Alongside those dreams of perfect worlds, however, I also love teaching early Soviet culture because of its celebration of the things that make such dreams impossible. Humans, and the everyday. Against the abstract politics of perfection, much early Soviet literature celebrated imperfection. The writer Mikhail Zoshchenko produced comic vignettes through the 1920s that captured the absurdities of the new Soviet everyday: flawed, ordinary human bodies struggling to adapt to a changed world. His tiny stories focus on bathrooms, on boots, on a person’s attachment to his very own scrubbing brush. Like Chekhov before him, Zoshchenko doesn’t rail against the banalities of the everyday; he reveals them as a fundamental condition of human-ness.

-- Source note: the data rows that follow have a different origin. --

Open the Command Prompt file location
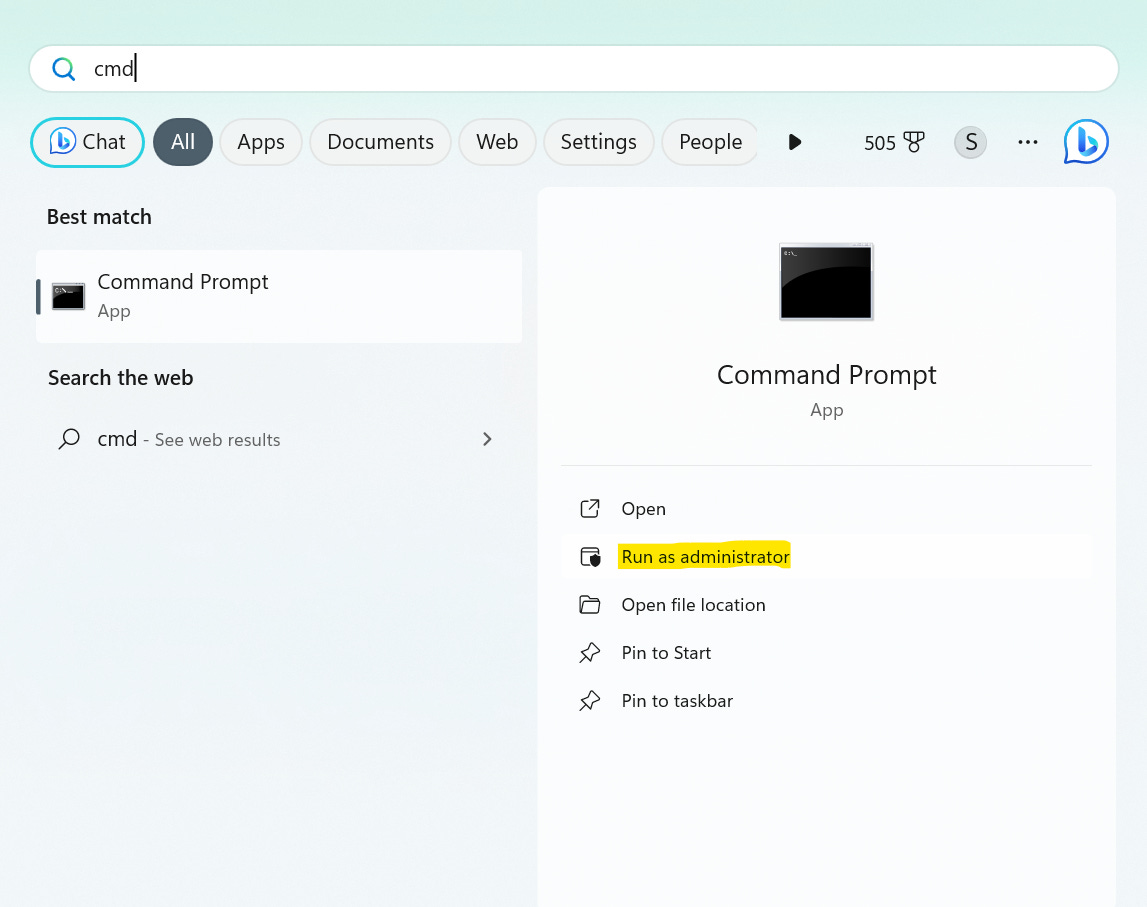Viewport: 1147px width, 907px height. point(692,604)
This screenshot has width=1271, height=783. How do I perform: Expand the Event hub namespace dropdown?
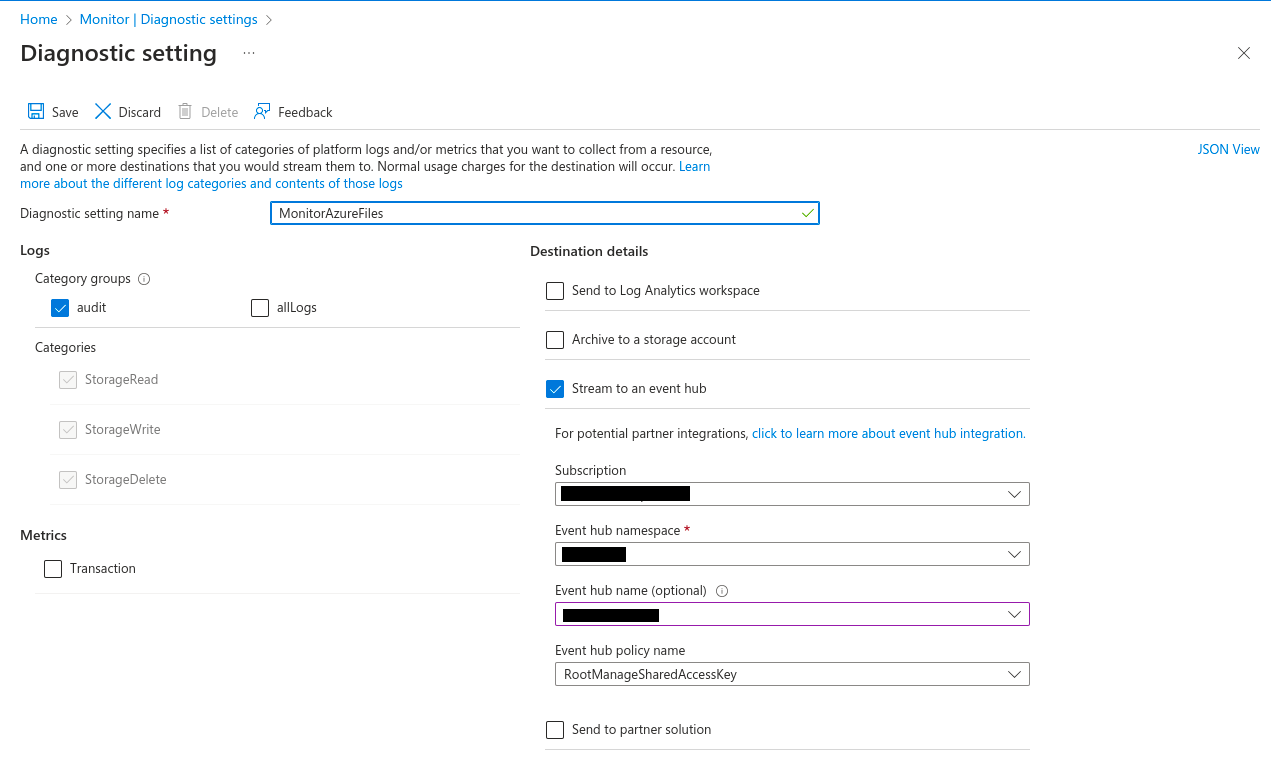click(x=791, y=554)

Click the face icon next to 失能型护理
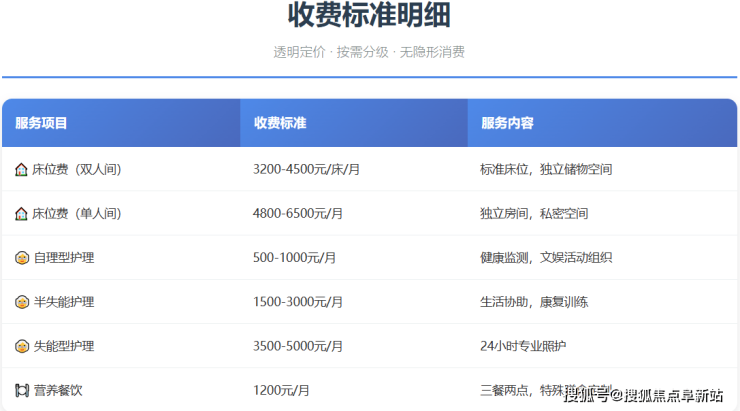(21, 346)
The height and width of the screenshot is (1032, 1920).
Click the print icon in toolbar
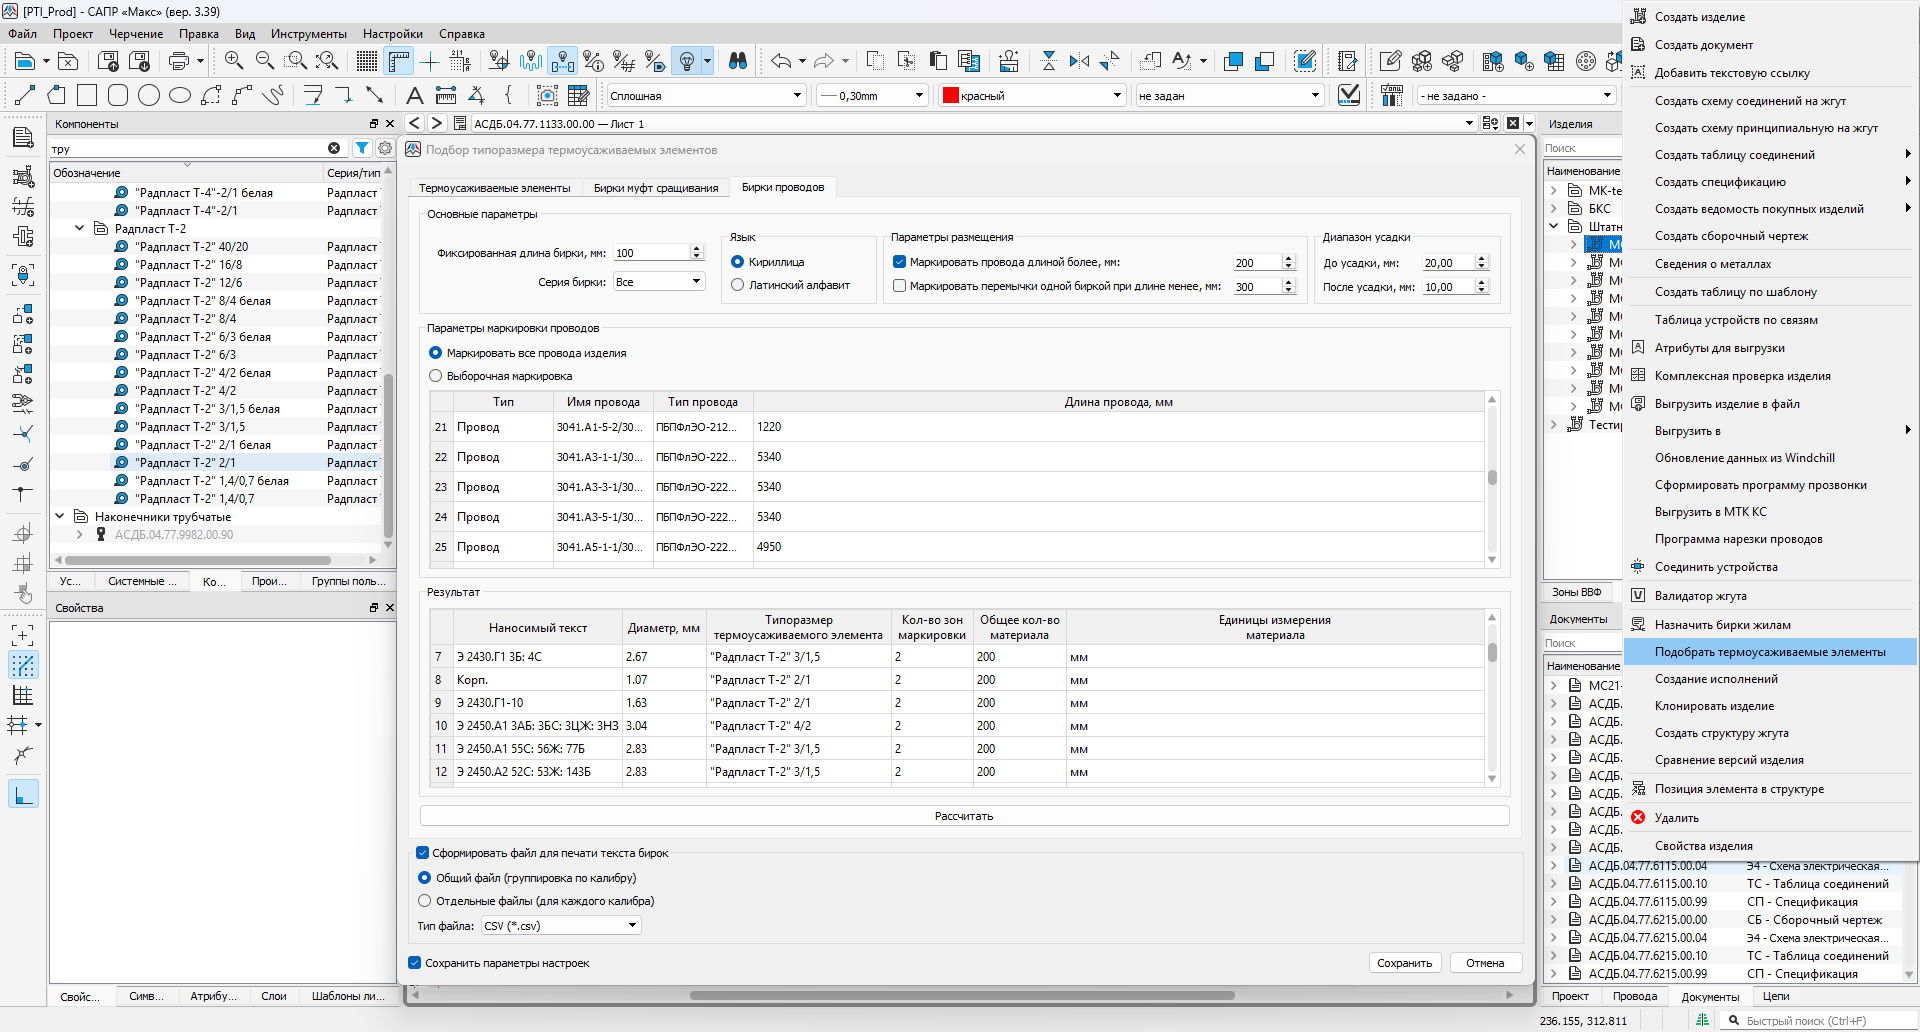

So as I sit at home trying – often unsuccessfully – to balance the demands of my research against the seemingly more pressing demands of my family, their meals, their online lessons, and other such mundane domestic necessities, I remember those lessons. As I discuss and negotiate daily tasks with my husband, I’m reminded of the insistent, often frustrating, beauty of the banal. I may long sometimes for the sequestered paradise that is my office on New Court, but the messy everyday reality of lockdown is not just a distraction: it is the stuff of life. These Soviet writers were not lamenting the death of grand ideas amidst the ordinariness of the domestic. They were insisting on an attention to those details that shape us. Our recent lockdowns, then, will produce not just the scientific treatise or the lyric verse born of the luxury of isolation, but also the myriad stories and ideas that emerge out of our ordinary, and extraordinary, everyday.